Speech to text transcription

Last updated: 2024-02-08

Contributors

Speech-to-text is the process of converting speech content into text. RingCentral uses advanced machine learning algorithms to transcribe speech to text and further process the text contents to provide rich transcription with punctuations, number of speakers and conversational utterances with useful properties such as speaker id, timestamps of every utterance and of every spoken word.

The Speech-to-text API also supports speaker recognition if you have trained the voice signature of the speakers using the Speaker id enrollment API. Speaker recognition relies on the API speakerIds input as list of pre-enrolled speaker ids of the potential speakers in the conversation.

English is currently the only supported language.

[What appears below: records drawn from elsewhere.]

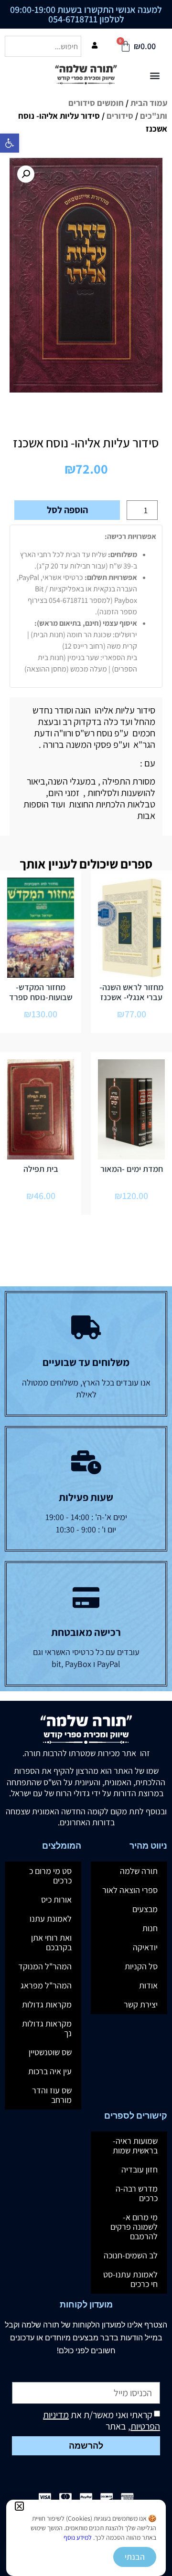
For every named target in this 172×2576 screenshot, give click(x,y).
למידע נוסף (78, 2537)
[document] (86, 1288)
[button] (19, 2506)
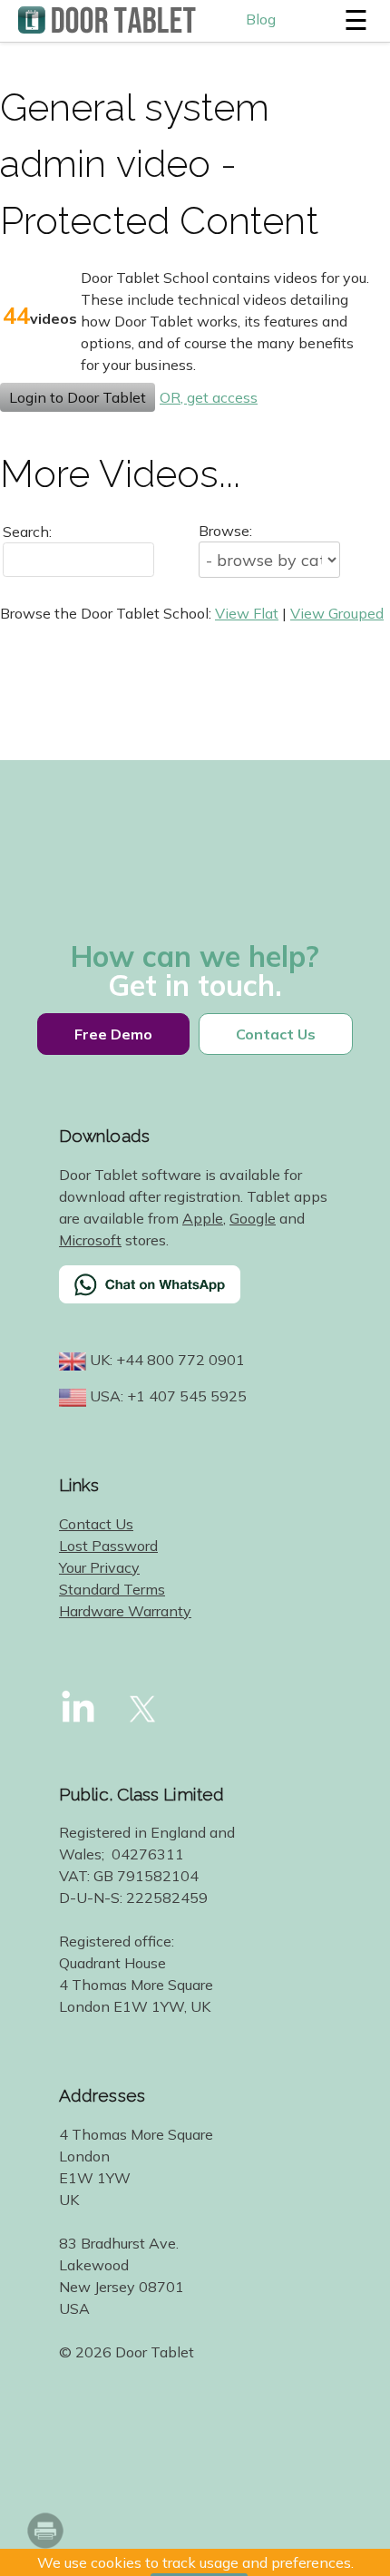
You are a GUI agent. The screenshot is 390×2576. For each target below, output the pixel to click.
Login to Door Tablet (77, 397)
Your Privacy (99, 1567)
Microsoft (90, 1240)
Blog (261, 19)
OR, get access (209, 397)
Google (252, 1218)
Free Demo (113, 1034)
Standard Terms (112, 1589)
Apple (202, 1218)
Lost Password (108, 1546)
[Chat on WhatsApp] (195, 1296)
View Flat (246, 613)
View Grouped (337, 613)
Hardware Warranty (125, 1611)
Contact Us (276, 1034)
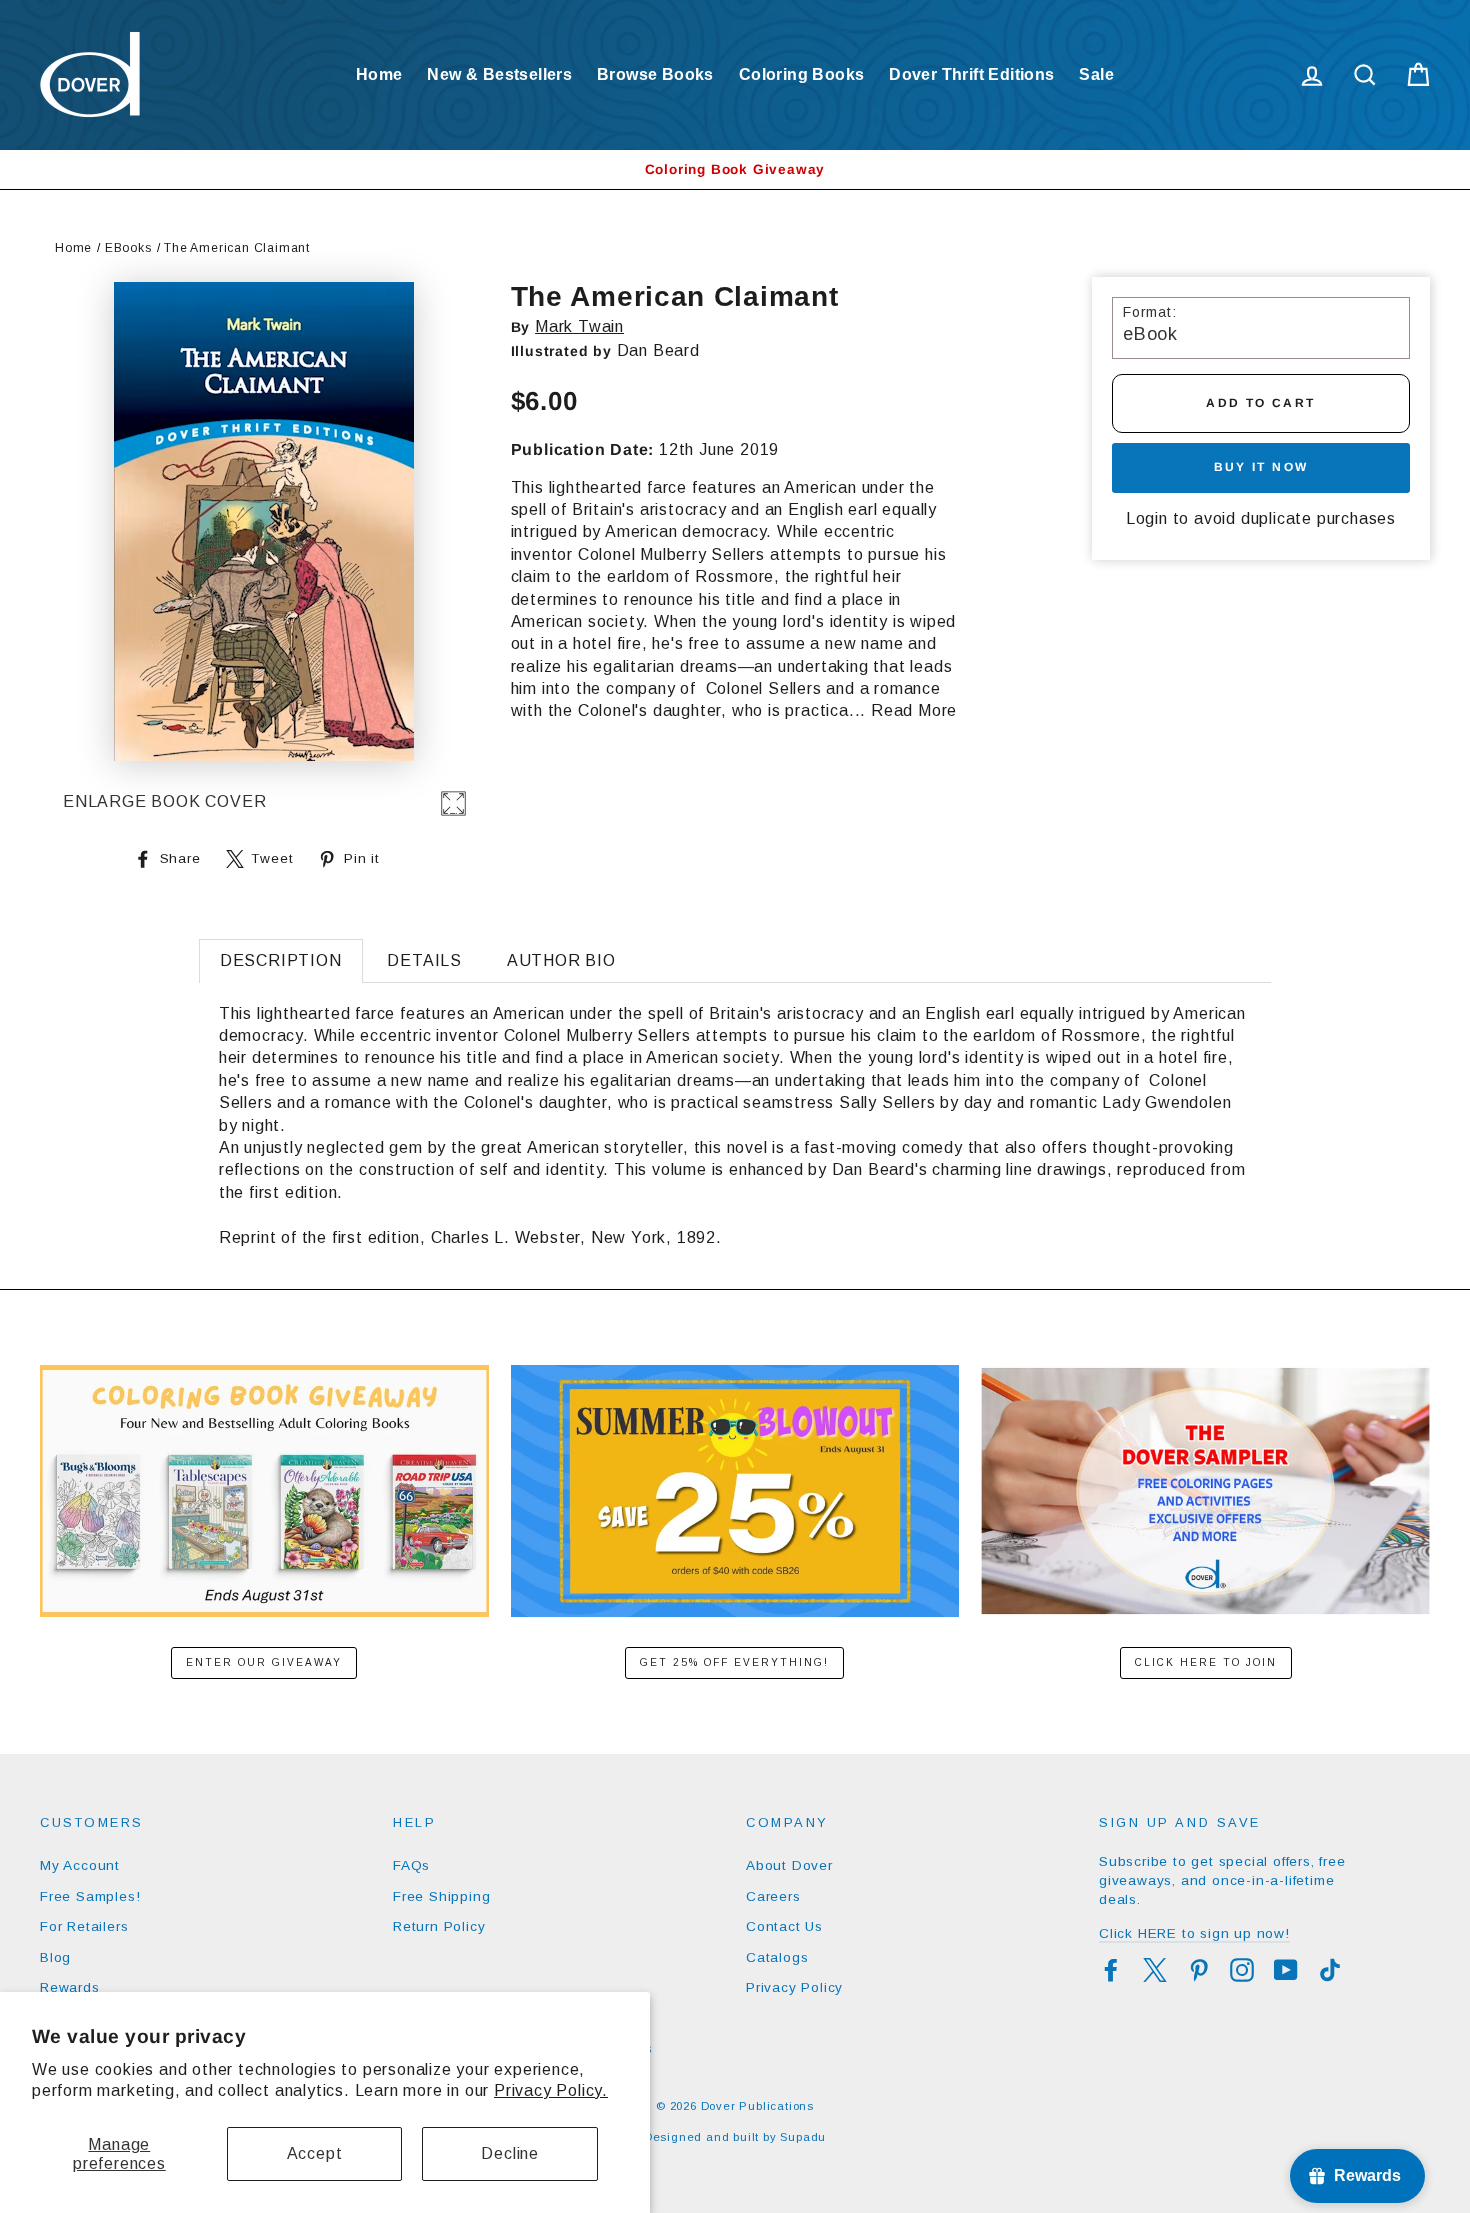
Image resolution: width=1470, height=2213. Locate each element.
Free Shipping (441, 1896)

Transcribing speech to text in media files

Request parameters

Parameter	Type	Description
`encoding`	String	Encoding of audio file like MP3, WAV etc.
`languageCode`	String	Language spoken in the audio file. Default of "en-US".
`contentUri`	String	Publicly accessible url of a media content.
`audioType`	String	Type of the audio based on number of speakers. Optional. Permitted values: `CallCenter` (default), `Meeting`, `EarningsCalls`, `Interview`, `PressConference`
`source`	String	The source for the audio file: Webex, Zoom, GotoMeeting, Phone. Optional. The value will be used if `enableSpeakerDiarization` is set to `True`.
`speakerCount`	Number	Number of speakers in the file. Set to `-1` (default) if there are an unknown number of speakers. Optional. The value will be used if `enableSpeakerDiarization` is set to `True`.
`speakerIds`	List[String]	A list of speakers to be identified. See speaker enrollment section for more details. Optional. The value will be used if `enableSpeakerDiarization` is set to `True`.
`enableVoiceActivityDetection`	Boolean	Apply voice activity detection. Optional. Default of `False`. The value will be used if `enableSpeakerDiarization` is set to `True`.
`enablePunctuation`	Boolean	Enables RingCentral's Smart Punctuation API. Optional. Default of `True`.
`enableSpeakerDiarization`	Boolean	Tags each word corresponding to the speaker. Optional. Default of `False`.
`separateSpeakerPerChannel`	Boolean	Set to `True` if the input audio is multi-channel and each channel has a separate speaker. Optional. Default of `False`. The value will be used if `enableSpeakerDiarization` is set to `True`.
`source`	String	Source of the audio file eg: `Phone`, `RingCentral`, `GoogleMeet`, `Zoom` etc. Optional.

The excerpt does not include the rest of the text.